Task A. Arrange the rows as a Markdown table with the columns "No." and "Line", numbering each row and skipping blank lines. Include only the part that opens with the line containing "Deportes (181, 27)" and closes with the line containing "Ministerio de Seguridad (238, 411)", with both of those lines included.
Task B. Pick up the article on the Steele murder-for-hire case at the point where it stops, and keep writing from there.

Text to read.
-------
ALLEGED HITMAN IN PATRIOT LAWYER'S STRANGE
MURDER-FOR-HIRE CASE
TRADES TESTIMONY
FOR JAILTIME
By Pat Shannan
Yet to be indicted by a grand jury, Larry
Fairfax has agreed to a plea bargain with federal prosecutors in
exchange for his courtroom testimony against Edgar Steele in Idaho on
Nov. 1.
Fairfax, 49, is the handyman who claims that he
secretly recorded various conversations from November 2009 until June
of this year when FBI agents converged on the Steele home and arrested
the high-profile lawyer on charges of murder-for-hire of his wife and
mother-in-law.
The documents say Fairfax will plead guilty on Sept. 7 to one count of
possession of an unregistered firearm and a count of making a firearm
in violation of the National Firearms Act. The firearm in this case was
a large metal pipe bomb, which was found under Cyndi Steele's vehicle
during an oil change.
Both counts carry a possible 10-year prison sentence but Steele
supporters suspect that the final result will remain pending until
after the Steele trial and that the sentence will be much softer.
Reports say that Fairfax has been a longtime federal informant in drug
cases.
The 14-page plea agreement says that if the case proceeded to trial,
prosecutors and Fairfax agree he would be proven guilty beyond a
reasonable doubt. Fairfax and his defense attorney, John Miller, signed
the plea agreement.
Fairfax says he made the pipe bombs and attached one to Mrs.
-------
Working data.
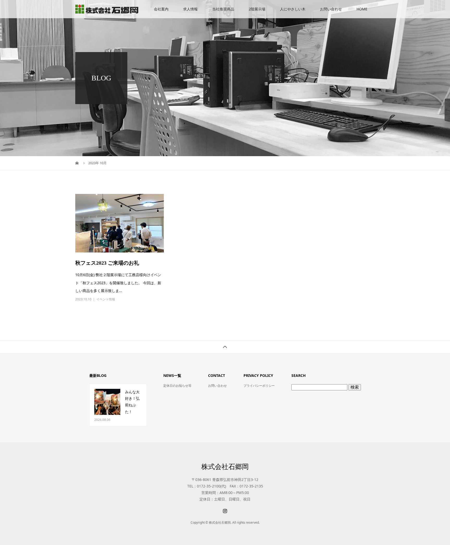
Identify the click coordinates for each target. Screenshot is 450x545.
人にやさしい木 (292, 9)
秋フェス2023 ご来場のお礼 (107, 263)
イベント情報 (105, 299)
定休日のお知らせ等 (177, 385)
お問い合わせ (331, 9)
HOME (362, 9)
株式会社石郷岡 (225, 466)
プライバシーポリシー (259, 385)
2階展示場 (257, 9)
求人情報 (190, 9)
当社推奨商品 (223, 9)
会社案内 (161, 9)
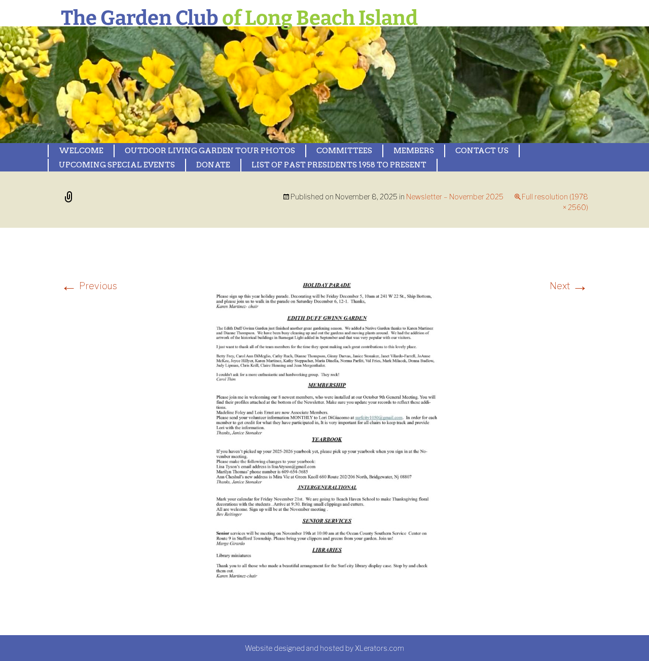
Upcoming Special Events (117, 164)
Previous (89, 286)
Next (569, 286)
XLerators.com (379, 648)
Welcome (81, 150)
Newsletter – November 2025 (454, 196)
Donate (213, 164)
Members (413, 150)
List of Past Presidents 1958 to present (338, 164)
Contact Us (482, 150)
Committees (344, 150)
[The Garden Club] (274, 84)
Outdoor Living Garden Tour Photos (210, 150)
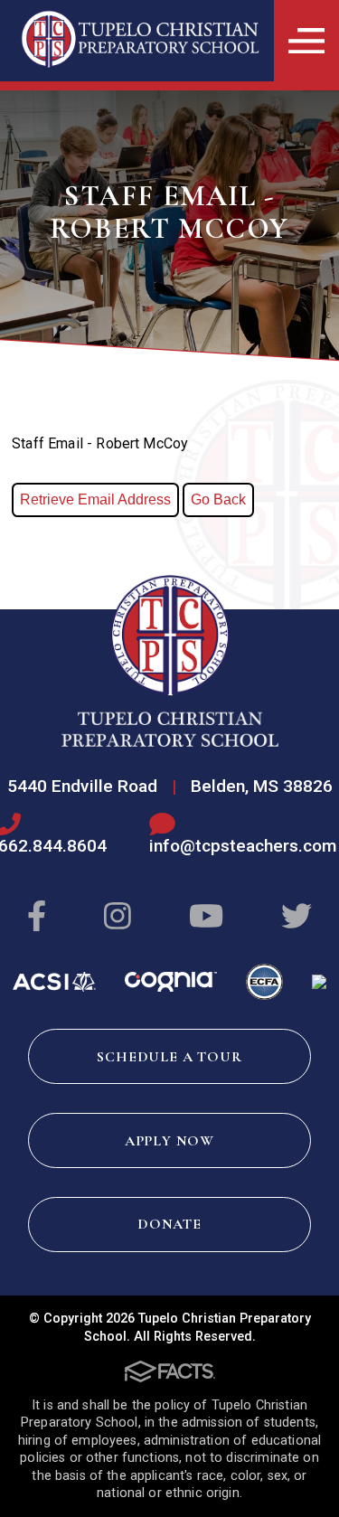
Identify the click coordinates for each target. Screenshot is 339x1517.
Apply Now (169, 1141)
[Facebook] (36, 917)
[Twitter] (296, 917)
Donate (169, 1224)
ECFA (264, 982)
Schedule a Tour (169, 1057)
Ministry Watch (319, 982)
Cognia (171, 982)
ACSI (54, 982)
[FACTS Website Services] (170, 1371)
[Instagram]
-------
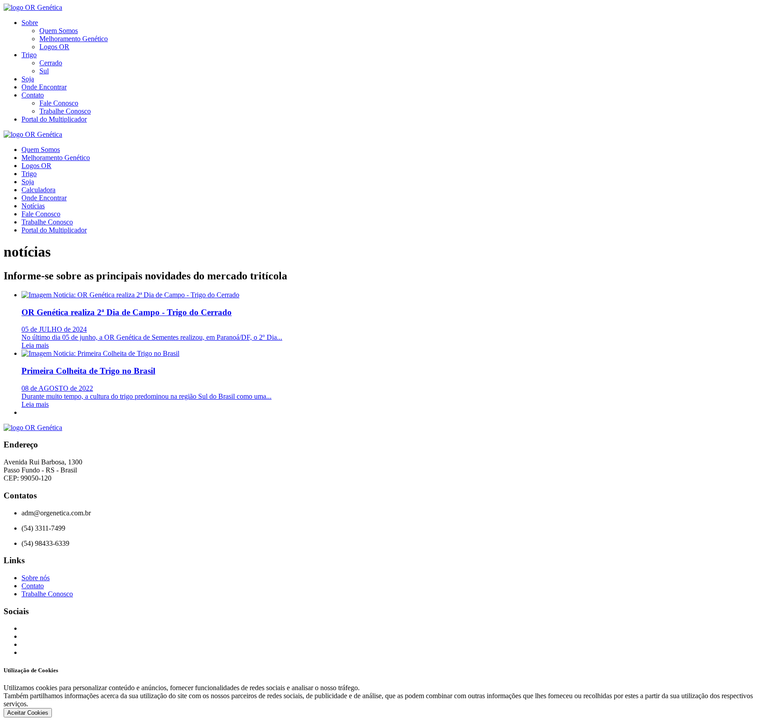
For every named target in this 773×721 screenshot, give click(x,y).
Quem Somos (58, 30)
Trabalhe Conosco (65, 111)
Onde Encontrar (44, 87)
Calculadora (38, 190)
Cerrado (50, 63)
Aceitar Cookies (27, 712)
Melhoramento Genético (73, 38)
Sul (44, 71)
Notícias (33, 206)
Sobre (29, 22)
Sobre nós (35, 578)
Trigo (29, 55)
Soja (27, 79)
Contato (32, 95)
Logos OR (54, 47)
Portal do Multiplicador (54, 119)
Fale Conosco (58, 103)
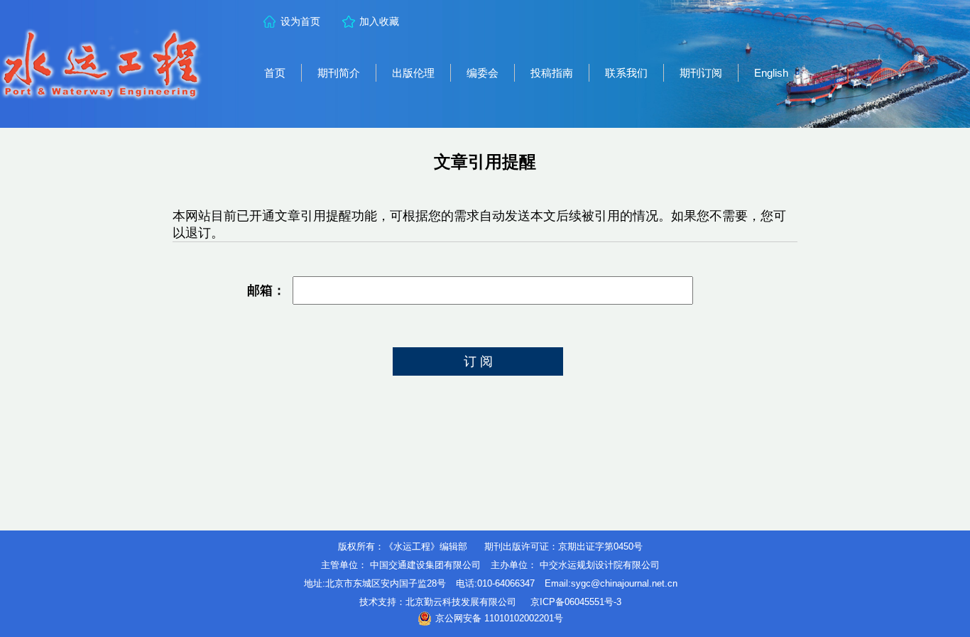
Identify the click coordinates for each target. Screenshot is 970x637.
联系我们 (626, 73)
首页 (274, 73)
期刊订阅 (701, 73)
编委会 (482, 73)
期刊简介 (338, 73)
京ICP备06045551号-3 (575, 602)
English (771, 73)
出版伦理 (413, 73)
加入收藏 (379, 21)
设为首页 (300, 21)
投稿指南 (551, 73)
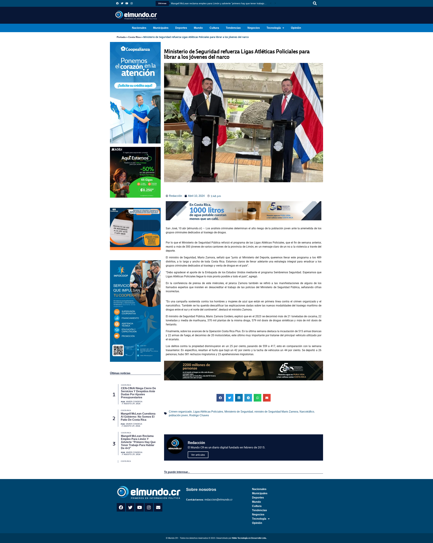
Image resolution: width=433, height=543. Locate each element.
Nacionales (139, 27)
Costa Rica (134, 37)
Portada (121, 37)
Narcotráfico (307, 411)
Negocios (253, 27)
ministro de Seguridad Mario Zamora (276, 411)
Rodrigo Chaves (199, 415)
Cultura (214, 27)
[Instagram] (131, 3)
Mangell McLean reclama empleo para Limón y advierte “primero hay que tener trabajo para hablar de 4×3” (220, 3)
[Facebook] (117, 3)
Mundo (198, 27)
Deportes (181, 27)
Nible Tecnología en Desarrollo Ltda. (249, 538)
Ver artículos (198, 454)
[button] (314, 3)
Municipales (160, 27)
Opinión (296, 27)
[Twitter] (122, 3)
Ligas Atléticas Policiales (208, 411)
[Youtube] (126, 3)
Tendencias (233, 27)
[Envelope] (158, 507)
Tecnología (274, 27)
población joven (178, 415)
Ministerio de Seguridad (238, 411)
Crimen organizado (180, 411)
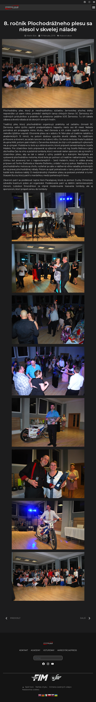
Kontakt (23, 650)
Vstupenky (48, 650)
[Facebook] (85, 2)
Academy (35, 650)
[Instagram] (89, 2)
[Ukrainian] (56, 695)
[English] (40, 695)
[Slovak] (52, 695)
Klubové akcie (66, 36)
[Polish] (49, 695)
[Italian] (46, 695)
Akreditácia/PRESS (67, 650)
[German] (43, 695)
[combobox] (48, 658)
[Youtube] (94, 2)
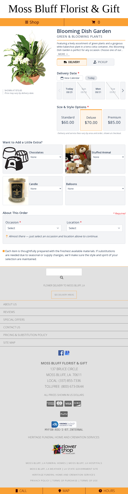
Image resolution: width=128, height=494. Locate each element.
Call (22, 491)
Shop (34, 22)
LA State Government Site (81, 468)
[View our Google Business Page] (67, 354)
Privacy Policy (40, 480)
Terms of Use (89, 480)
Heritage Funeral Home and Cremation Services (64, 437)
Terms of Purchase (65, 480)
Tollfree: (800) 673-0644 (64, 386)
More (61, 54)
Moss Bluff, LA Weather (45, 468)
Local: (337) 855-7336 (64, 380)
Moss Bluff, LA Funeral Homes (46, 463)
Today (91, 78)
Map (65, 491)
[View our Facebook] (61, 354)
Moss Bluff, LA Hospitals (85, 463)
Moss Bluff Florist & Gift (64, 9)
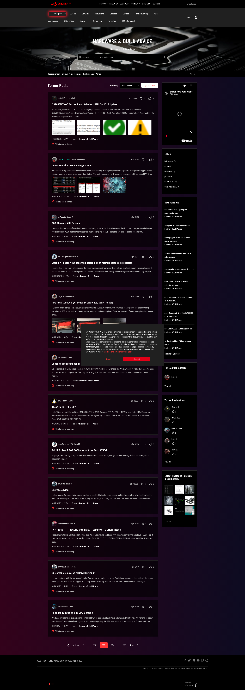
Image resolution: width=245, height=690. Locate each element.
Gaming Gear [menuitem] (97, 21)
-------
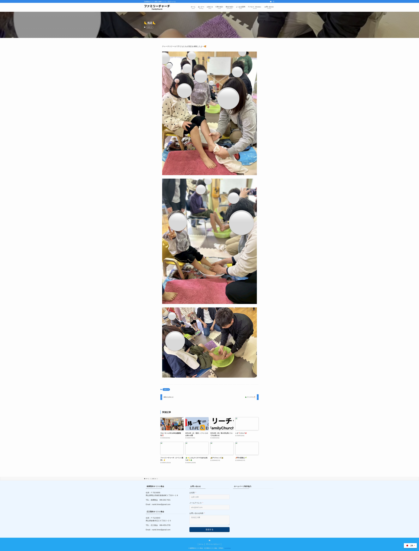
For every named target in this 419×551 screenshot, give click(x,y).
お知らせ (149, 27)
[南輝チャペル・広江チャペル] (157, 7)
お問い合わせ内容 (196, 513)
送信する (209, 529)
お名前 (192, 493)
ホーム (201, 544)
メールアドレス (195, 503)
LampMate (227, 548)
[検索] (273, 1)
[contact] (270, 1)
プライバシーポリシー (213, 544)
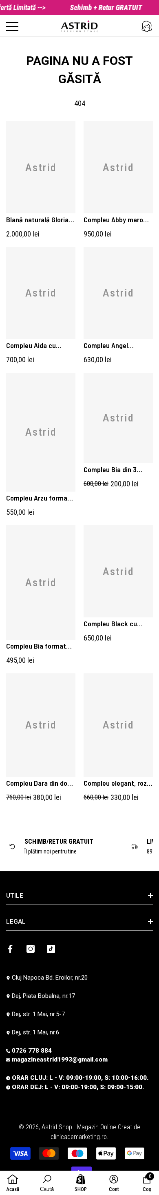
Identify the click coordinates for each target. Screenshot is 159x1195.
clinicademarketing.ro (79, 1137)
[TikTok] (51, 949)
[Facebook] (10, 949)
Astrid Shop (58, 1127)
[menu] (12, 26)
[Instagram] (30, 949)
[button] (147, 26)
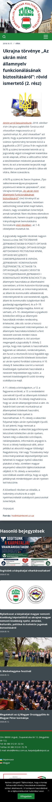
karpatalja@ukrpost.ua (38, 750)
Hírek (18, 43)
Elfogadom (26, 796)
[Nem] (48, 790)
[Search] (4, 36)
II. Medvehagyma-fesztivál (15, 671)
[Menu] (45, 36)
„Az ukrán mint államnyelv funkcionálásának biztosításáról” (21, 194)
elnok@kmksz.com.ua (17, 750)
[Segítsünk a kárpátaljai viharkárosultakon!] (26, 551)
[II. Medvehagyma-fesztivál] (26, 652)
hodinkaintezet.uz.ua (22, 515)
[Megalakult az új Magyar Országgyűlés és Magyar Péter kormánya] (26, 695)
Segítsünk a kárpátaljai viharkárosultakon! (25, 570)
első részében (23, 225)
-------
Exercise answer A.
| No. | Line |
|---|---|
| 1 | Deportes (181, 27) |
| 2 | Nible Tecnología en Desarrollo Ltda. (249, 538) |
| 3 | Ver artículos (198, 454) |
| 4 | [button] (314, 3) |
| 5 | Municipales (160, 27) |
| 6 | Opinión (296, 27) |
| 7 | [Twitter] (122, 3) |
| 8 | Ligas Atléticas Policiales (208, 411) |
| 9 | [Youtube] (126, 3) |
| 10 | Tendencias (233, 27) |
| 11 | [Envelope] (158, 507) |
| 12 | Tecnología (274, 27) |
| 13 | población joven (178, 415) |
| 14 | Ministerio de Seguridad (238, 411) |

Exercise answer B.
Steele’s vehicle in late May. A day or two later, Mrs. Steele
drove her vehicle to Oregon to take care of her mother.
The documents say Edgar Steele also had Fairfax put a pipe bomb under
Steele’s own vehicle that he could explode, providing him with an
alibi after the other pipe bomb exploded under his wife's vehicle.
The first device did not explode and Fairfax claims Steele demanded an
explanation as to why the plan did not work.
Fairfax claims that he and another individual, not identified in the
documents, drove to Oregon to check whether the pipe bomb was still on
her vehicle. They didn't see it and returned to Idaho assuming it had
fallen off. Fairfax then removed the device from Edgar Steele’s
vehicle, the documents said.
Steele’s friends are very skeptical of this, wondering how it
could have gotten back on Mrs. Steele’s SUV after both men were
already in jail. Also perplexing is this unnamed partner traveling with
Fairfax.
After both Steele and Fairfax had been in jail four days, Mrs. Steele
stopped for an oil change in Coeur d’Alene where employees at a
lube station discovered the pipe bomb.
In testimony during a detention hearing for Fairfax in June, it was
revealed that Fairfax was the alleged hitman, and that he had
cooperated as an informant who told authorities about Edgar
Steele’s alleged murder-for-hire plot. FBI agents testified that
Fairfax wore a hidden recording device in meetings with Steele.
Steele maintains his innocence, saying that none of this plotting ever
actually happened and the recordings have been fabricated through
hi-tech video and audio manipulation.
UPDATE
As of noon on Tuesday, Sept. 7, Mrs. Steele has filed an objection to
the plea bargain planned to allow Fairfax off the hook. Because the FBI
has told her that Fairfax has “unnamed accomplices” out
there who want to kill her, she fears for her life. The FBI knows who
they are, but for three months they have not been identified, arrested,
detained, charged or prosecuted.
So while Mrs. Steele says she is scared sleepless, the FBI is doing
nothing and the prosecutor wants to let the alleged perpetrator off
with a wrist-slap.
The case continues to reek of a “set-up.”
For more details on
the strange timeline of the Steele case, see the web site here.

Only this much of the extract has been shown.